Page text:

*-*-*

# PLAN

- [x] Acquisition
    - [x] Select what list of repos to scrape.
    - [x] Get requests form the site.
    - [x] Save responses to csv.
- [ ] Preparation
    - [x] Prepare the data for analysis.
- [ ] Exploration
    - [ ] Answer the following prompts:
        - [ ] What are the most common words in READMEs?
        - [ ] What does the distribution of IDFs look like for the most common words?
        - [ ] Does the length of the README vary by language?
        - [ ] Do different languages use a different number of unique words?
- [ ] Modeling
    - [ ] Transform the data for machine learning; use language to predict.
    - [ ] Fit several models using different text repressentations.
    - [ ] Build a function that will take in the text of a README file, and makes a prediction of language.
- [ ] Delivery
    - [ ] Github repo
        - [x] This notebook.
        - [ ] Documentation within the notebook.
        - [ ] README file in the repo.
        - [ ] Python scripts if applicable.
    - [ ] Google Slides
        - [ ] 1-2 slides only summarizing analysis.
        - [ ] Visualizations are labeled.
        - [ ] Geared for the general audience.
        - [ ] Share link @ readme file and/or classroom.

# ENVIRONMENT

In [2]:
# disable warnings
import warnings
warnings.filterwarnings("ignore")

*-*-*

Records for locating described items

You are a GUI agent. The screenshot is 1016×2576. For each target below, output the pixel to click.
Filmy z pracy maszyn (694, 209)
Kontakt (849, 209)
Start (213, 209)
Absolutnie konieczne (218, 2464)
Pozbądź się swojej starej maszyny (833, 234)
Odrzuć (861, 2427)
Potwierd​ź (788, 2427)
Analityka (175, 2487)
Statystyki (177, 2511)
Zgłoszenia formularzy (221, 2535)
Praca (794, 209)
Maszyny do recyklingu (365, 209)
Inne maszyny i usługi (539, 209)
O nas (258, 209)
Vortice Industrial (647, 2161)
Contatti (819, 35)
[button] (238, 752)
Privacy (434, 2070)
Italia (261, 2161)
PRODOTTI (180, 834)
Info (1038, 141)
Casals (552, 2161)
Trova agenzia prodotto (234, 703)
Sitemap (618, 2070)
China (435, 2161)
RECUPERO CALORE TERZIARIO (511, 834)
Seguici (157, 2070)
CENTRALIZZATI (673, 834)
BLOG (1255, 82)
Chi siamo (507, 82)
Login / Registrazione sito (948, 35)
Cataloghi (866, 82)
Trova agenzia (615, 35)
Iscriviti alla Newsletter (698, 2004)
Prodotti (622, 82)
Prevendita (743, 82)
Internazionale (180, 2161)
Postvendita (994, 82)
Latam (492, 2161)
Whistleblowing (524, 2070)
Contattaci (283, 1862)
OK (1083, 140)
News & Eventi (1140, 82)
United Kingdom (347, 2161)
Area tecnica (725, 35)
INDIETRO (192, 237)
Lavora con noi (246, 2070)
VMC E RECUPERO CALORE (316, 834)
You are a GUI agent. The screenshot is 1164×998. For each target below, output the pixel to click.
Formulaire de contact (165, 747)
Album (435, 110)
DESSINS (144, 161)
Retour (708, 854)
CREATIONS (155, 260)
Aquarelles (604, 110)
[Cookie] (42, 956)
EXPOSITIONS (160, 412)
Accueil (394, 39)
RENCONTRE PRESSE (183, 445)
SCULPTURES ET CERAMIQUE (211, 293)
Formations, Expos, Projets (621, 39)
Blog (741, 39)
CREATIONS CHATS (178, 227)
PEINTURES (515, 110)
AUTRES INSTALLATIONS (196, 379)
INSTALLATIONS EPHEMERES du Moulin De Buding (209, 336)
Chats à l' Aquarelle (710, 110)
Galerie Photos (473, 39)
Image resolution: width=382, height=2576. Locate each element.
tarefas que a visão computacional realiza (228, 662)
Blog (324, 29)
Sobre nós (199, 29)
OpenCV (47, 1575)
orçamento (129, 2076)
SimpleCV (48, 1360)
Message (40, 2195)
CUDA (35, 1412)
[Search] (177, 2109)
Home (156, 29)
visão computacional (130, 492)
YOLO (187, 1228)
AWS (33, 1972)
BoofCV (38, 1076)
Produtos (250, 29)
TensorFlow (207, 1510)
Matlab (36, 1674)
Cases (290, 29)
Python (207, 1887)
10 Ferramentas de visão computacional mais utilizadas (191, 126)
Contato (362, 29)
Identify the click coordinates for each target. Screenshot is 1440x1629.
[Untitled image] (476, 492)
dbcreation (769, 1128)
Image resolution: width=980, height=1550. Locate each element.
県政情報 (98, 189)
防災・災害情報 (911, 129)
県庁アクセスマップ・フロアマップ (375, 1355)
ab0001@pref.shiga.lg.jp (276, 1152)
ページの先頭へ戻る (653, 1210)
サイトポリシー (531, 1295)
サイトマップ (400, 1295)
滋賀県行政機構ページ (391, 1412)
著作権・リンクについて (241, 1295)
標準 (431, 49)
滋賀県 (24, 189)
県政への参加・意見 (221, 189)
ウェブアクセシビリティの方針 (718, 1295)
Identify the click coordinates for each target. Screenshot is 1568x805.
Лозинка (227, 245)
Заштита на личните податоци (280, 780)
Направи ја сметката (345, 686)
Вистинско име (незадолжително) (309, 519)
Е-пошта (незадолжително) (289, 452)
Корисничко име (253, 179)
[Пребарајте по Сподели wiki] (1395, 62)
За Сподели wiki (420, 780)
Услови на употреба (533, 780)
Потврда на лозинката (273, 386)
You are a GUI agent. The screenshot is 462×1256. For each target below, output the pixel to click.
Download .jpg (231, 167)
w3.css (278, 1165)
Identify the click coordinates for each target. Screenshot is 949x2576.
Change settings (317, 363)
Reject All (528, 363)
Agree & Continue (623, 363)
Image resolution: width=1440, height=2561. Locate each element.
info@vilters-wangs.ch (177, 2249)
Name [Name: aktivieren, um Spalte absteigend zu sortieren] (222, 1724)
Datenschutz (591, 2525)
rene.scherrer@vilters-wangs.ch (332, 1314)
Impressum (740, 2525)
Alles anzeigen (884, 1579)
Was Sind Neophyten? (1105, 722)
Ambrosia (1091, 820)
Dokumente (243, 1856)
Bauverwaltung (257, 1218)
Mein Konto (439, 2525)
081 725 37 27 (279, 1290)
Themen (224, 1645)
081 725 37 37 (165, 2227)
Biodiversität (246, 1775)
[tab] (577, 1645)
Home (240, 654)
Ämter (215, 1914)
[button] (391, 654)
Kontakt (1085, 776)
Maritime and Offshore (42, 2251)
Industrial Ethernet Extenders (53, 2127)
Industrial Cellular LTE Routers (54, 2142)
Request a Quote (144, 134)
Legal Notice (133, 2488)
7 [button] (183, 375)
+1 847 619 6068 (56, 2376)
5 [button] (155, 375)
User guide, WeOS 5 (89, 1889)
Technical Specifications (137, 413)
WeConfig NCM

*-*-*

Problems to work on:
[A] Reproduce the README-analysis notebook text between "- [ ] Do different" and "only summarizing analysis.", inclusive.
[B] Proceed with the README-analysis notebook from the point at which it stops.

Answers provided:
[A]
- [ ] Do different languages use a different number of unique words?
- [ ] Modeling
    - [ ] Transform the data for machine learning; use language to predict.
    - [ ] Fit several models using different text repressentations.
    - [ ] Build a function that will take in the text of a README file, and makes a prediction of language.
- [ ] Delivery
    - [ ] Github repo
        - [x] This notebook.
        - [ ] Documentation within the notebook.
        - [ ] README file in the repo.
        - [ ] Python scripts if applicable.
    - [ ] Google Slides
        - [ ] 1-2 slides only summarizing analysis.

[B]
import unicodedata
import re
from requests import get
import json
import nltk
from nltk.tokenize.toktok import ToktokTokenizer
from nltk.corpus import stopwords
from bs4 import BeautifulSoup
import pandas as pd
import time
import csv
from functools import reduce
import matplotlib.pyplot as plt
import seaborn as sns
from wordcloud import WordCloud

#Global variables holding all of our language names and additional stopwords
LANGUAGES = ['JavaScript', 'Rust', 'C++', 'Python', 'Dart', 'Java', 'Go', 'CSS',
             'PHP', 'TypeScript', 'Ruby', 'HTML', 'C', 'Vue', 'C#', 'Shell',
             'Clojure', 'Objective-C', 'Swift', 'Jupyter Notebook','Vim script',
             'Assembly', 'Kotlin', 'Dockerfile', 'TeX', 'javascript', 'rust',
             'c++', 'python', 'dart', 'java', 'go', 'css', 'php', 'typescript',
             'ruby', 'html', 'c', 'vue', 'c#', 'shell', 'clojure', 'objective-c',
             'swift', 'jupyter notebook', 'vim script', 'assembly', 'kotlin',
             'dockerfile', 'tex', 'yes', 'one', 'also', 'two', 'etc', 'please']

BASEURL = 'https://github.com/search?p=1&q=stars%3A%3E0&s=stars&type=Repositories'
HEADERS = {'User-Agent': 'Assault Potato Gun'}

# ACQUIRE

First thing that needs to happen is to get the links from the most starred github repositories.  The most complicated part here was identifying the section that had the actual urls.

The `get_url_list` function does the following:
* get a response from the BASEURL
* set number of pages to scrape and loop through all of them
* find the list of all the repos on the page
* from that list find the individual list item repos
* do a check to see if there is a language associated with the repo
* * if no language, skip
* loop through individual repo sections and grab the url
* print out a list of the total valid urls scraped
* save the resulting list of urls to a csv
* return the urls

In [3]:
def get_url_list(page):
    urls = []
    response = get(BASEURL, headers=HEADERS)
    soup = BeautifulSoup(response.content)
    max_page = page + 1
    for i in range(1,max_page):
        url = 'https://github.com/search?p=' + str(i) + '&q=stars%3A%3E0&s=stars&type=Repositories'
        print(f'traversing url: {url}')
        response = get(url, headers=HEADERS)
        soup = BeautifulSoup(response.text)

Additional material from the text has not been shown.